My 2.5 year old laptop can write Space Invaders in JavaScript now (GLM-4.5 Air)

(simonwillison.net)

577 points simonw | 2 comments | 29 Jul 25 13:45 UTC | HN request time: 1.038s | source

Show context

AlexeyBrin ◴[29 Jul 25 14:02 UTC] No.44723521[source]▶

>>44723316 (OP) #

Most likely its training data included countless Space Invaders in various programming languages.

replies(6): >>44723664 #>>44723707 #>>44723945 #>>44724116 #>>44724439 #>>44724690 #

NitpickLawyer ◴[29 Jul 25 14:19 UTC] No.44723707[source]▶

>>44723521 #

This comment is ~3 years late. Every model since gpt3 has had the entirety of available code in their training data. That's not a gotcha anymore.

We went from chatgpt's "oh, look, it looks like python code but everything is wrong" to "here's a full stack boilerplate app that does what you asked and works in 0-shot" inside 2 years. That's the kicker. And the sauce isn't just in the training set, models now do post-training and RL and a bunch of other stuff to get to where we are.
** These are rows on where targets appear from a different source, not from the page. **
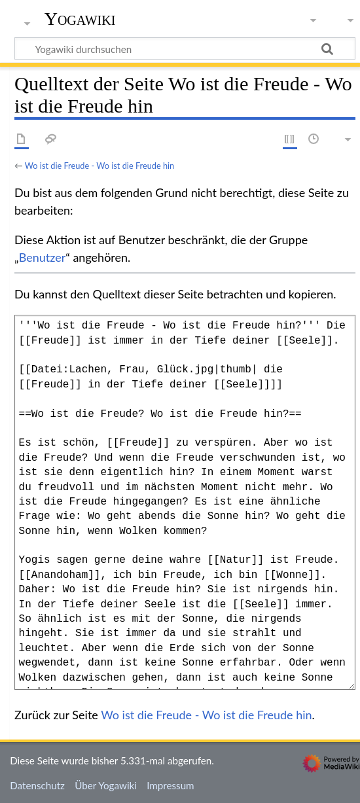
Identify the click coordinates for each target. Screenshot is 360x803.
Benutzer (42, 257)
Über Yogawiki (106, 785)
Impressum (170, 785)
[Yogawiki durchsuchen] (185, 48)
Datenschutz (37, 785)
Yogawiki (80, 19)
Not to mention the insane abilities with extended context (first models were 2/4k max), agentic stuff, and so on.

These kinds of comments are really missing the point.
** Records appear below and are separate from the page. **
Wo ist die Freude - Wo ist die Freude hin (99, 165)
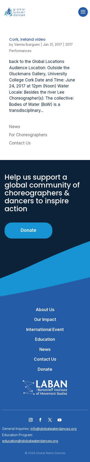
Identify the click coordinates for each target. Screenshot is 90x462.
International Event (45, 329)
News (14, 126)
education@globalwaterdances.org (30, 441)
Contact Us (20, 143)
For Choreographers (28, 134)
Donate (28, 230)
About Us (45, 309)
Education (45, 339)
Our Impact (45, 319)
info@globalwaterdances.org (53, 429)
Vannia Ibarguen (27, 44)
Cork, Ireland (27, 39)
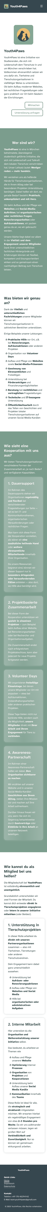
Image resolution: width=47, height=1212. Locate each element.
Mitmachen (34, 105)
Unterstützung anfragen (27, 112)
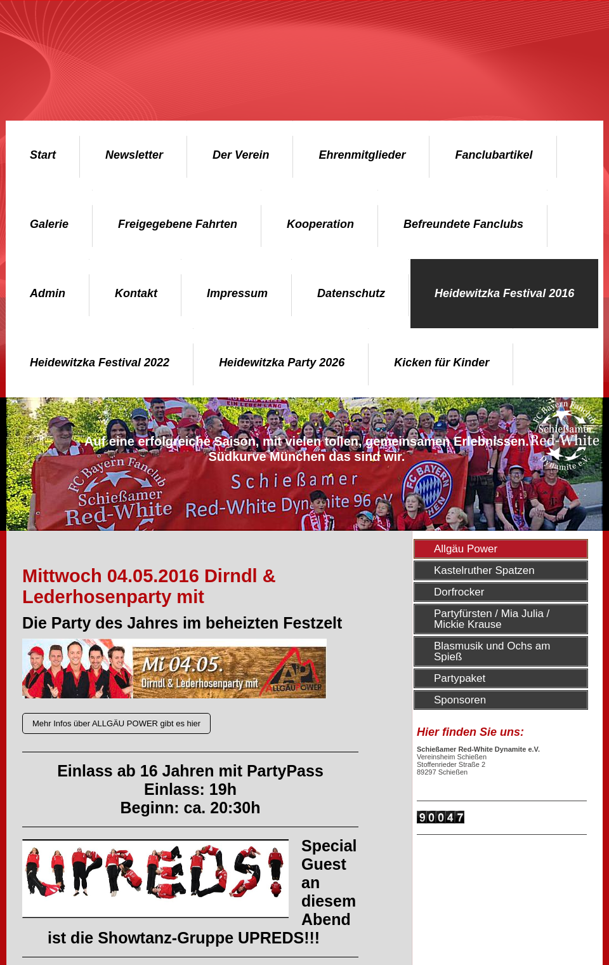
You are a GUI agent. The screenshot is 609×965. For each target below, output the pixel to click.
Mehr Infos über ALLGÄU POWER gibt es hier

replies(7): >>44723808 #>>44723897 #>>44724175 #>>44724204 #>>44724397 #>>44724433 #>>44729201 #

haar ◴[29 Jul 25 14:26 UTC] No.44723808[source]▶

>>44723707 #

I've had little success with Agentic coding, and what success I have had has been paired with hours of frustration, where I'd have been better off doing it myself for anything but the most basic tasks.

Even then, when you start to build up complexity within a codebase - the results have often been worse than "I'll start generating it all from scratch again, and include this as an addition to the initial longtail specification prompt as well", and even then... it's been a crapshoot.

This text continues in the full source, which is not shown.